As a system designed to support vast amounts and types of data, Cloudera clusters must meet ever-evolving security requirements imposed by regulating agencies, governments, industries, and the general public. Cloudera clusters comprise both Hadoop core and ecosystem components, all of which must be protected from a variety of threats to ensure the confidentiality, integrity, and availability of all the cluster's services and data. This overview provides introductions to:
Security Requirements
- Perimeter Access to the cluster must be protected from a variety of threats coming from internal and external networks and from a variety of actors. Network isolation can be provided by proper configuration of firewalls, routers, subnets, and the proper use of public and private IP addresses, for example. Authentication mechanisms ensure that people, processes, and applications properly identify themselves to the cluster and prove they are who they say they are, before gaining access to the cluster.
- Data Data in the cluster must always be protected from unauthorized exposure. Similarly, communications between the nodes in the cluster must be protected. Encryption mechanisms ensure that even if network packets are intercepted or hard-disk drives are physically removed from the system by bad actors, the contents are not usable.
- Access Access to any specific service or item of data within the cluster must be specifically granted. Authorization mechanisms ensure that once users have authenticated themselves to the cluster, they can only see the data and use the processes to which they have been granted specific permission.
- Visibility Visibility means that the history of data changes is transparent and capable of meeting data governance policies. Auditing mechanisms ensure that all actions on data and its lineage—source, changes over time, and so on—are documented as they occur.
Securing the cluster to meet specific organizational goals involves using security features inherent to the Hadoop ecosystem as well as using external security infrastructure. The various security mechanisms can be applied in a range of levels.
Security Levels
Level | Security | Characteristics |
---|---|---|
0 | Non-secure | No security configured.
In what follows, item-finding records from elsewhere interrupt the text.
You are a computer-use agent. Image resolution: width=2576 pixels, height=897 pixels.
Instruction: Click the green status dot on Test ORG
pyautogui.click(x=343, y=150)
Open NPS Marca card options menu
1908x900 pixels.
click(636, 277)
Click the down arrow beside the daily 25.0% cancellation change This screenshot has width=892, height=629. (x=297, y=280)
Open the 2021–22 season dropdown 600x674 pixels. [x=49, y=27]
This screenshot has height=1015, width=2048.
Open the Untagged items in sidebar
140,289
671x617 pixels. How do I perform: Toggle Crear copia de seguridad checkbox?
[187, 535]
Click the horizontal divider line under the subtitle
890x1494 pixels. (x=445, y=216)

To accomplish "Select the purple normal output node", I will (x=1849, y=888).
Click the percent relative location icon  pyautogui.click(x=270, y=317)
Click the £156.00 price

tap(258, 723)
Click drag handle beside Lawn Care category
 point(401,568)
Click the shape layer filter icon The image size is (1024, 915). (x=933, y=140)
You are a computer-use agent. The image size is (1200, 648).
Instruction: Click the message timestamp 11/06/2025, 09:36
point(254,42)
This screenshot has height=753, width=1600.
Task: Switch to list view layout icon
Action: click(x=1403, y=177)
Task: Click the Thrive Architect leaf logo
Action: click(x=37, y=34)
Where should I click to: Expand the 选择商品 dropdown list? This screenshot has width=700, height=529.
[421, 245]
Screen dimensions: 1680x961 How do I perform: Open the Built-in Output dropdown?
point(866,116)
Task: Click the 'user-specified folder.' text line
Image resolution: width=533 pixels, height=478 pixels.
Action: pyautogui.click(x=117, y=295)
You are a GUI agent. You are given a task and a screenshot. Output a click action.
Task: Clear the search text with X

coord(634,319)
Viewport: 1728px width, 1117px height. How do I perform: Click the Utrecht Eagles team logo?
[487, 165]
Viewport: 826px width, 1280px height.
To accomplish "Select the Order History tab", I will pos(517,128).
Non-secure clusters should never be used in production environments because they are vulnerable to any and all attacks and exploits. Recommended only for proof of concept, demo, and disposable platforms. |
1 | Basic security | Configured for authentication, authorization, and auditing. Authentication is first configured to ensure that users and services can access the cluster only after proving their identities. Next, authorization mechanisms are applied to assign privileges to users and user groups. Auditing procedures keep track of who accesses the cluster (and how). Recommended for development platforms. |
2 | Data Security and Governance | Sensitive data is encrypted. Key management systems handle encryption keys. Auditing has been setup for data in meta stores. System metadata is reviewed and updated regularly. Ideally, cluster has been setup so that lineage for any data object can be traced (data governance). Recommended for staging and production. |
3 | Compliance Ready | The secure CDP cluster is one in which all data, both data-at-rest and data-in-transit, is encrypted and the key management system is fault-tolerant. Auditing mechanisms comply with industry, government, and regulatory standards (PCI, HIPAA, NIST, for example), and extend from CDP to the other systems that integrate with it. Cluster administrators are well-trained, security procedures have been certified by an expert, and the cluster can pass technical review. Recommended for all production platforms. |
Hadoop Security Architecture
- External data streams are authenticated by mechanisms in place for Flume and Kafka. Data from legacy databases is ingested using Sqoop. Data scientists and BI analysts can use interfaces such as Hue to work with data on Impala or Hive, for example, to create and submit jobs. Kerberos authentication can be leveraged to protect all these interactions.
- Encryption can be applied to data at-rest using transparent HDFS encryption with an enterprise-grade Key Trustee Server.
- Authorization policies can be enforced using Ranger (for services such as Hive, Impala, and Search) as well as HDFS Access Control Lists.
- Auditing capabilities can be provided by using Apache Ranger.